GOVERNMENT ministers and senior officials from across the Caribbean Region will be meeting this week to discuss practical steps needed to make basic government services available through smartphones and other Internet-connected devices.These talks, hosted by the BVI Government and by the Caribbean Telecommunications Union (CTU), will take place under the theme: “Kick-starting the CARICOM single ICT Space by Accelerating e-Government Services”, and will begin today and end Thursday.
On Wednesday in Tortola, British Virgin Islands (BVI), talks will take place as one of a series of high-level gatherings during ICT Week.
Guyana is part of the 20 member states within the Caribbean Telecommunications Union.
The seminars seek to educate and promote understanding of ICT and its potential to advance the social and economic development agenda of Caribbean countries. According to the CTU, the ministerial strategic ICT seminars create a forum for government ministers, regulators and senior policy makers to engage industry players in order to gain greater understanding of emerging technologies and their impact on diverse spheres of operation; to express participants’ concerns regarding the use of information and communication technologies (ICT); and to obtain the necessary insight for informed decision-making.
The seminars will feature an executive council and a general conference of ministers on the first two days, and the second Caribbean Regulators’ Forum, to be on the second day, will highlight roaming charges and other important challenges facing industry regulators as the Caribbean telecommunications environment converges.

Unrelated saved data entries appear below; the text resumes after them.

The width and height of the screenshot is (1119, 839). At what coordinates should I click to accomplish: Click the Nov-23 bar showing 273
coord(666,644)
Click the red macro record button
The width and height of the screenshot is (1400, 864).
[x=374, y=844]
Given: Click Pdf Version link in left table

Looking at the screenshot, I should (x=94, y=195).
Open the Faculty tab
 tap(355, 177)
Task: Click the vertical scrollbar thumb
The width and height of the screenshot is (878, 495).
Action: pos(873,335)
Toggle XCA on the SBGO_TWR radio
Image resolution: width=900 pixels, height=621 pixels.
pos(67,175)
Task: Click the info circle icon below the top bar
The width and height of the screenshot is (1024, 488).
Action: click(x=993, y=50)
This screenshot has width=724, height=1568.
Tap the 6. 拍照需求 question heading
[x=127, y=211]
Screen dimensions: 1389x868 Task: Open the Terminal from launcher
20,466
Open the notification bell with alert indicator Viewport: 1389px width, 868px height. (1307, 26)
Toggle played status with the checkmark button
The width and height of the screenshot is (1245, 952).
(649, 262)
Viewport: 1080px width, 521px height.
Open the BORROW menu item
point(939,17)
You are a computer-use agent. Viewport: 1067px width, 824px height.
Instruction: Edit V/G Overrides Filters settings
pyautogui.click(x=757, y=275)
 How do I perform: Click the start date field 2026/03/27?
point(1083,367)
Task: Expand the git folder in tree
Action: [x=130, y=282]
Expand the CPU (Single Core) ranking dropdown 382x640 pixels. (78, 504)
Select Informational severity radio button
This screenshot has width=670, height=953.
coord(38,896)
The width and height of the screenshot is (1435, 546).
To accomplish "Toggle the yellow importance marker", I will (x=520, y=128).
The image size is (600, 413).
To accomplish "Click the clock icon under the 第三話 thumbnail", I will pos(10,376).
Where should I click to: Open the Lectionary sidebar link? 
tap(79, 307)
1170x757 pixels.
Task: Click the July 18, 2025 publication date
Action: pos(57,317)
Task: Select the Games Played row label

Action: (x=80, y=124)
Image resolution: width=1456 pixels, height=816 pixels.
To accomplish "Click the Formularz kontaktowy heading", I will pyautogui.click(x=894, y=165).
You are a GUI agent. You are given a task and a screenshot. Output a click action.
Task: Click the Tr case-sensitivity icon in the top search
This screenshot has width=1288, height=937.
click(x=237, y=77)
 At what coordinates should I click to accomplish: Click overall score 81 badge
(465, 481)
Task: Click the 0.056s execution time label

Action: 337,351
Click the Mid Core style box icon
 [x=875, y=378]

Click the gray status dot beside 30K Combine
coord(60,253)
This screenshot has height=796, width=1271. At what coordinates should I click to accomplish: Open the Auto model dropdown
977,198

This is the second forum of its kind to be held in the Region. At the first regulatory forum, held on December 10 and 11, 2014 in Port of Spain, Caribbean regulators met first with stakeholders, and then in private, to formulate a regional response to the US$3 billion acquisition of Columbus Communications by Cable and Wireless.
The Caribbean Telecommunications Union (CTU) is a Caribbean intergovernmental organisation that is dedicated to facilitating the development of the regional telecommunications sector. The CTU was established by the heads of government of the Caribbean Community (CARICOM) in 1989 in Nassau, The Bahamas.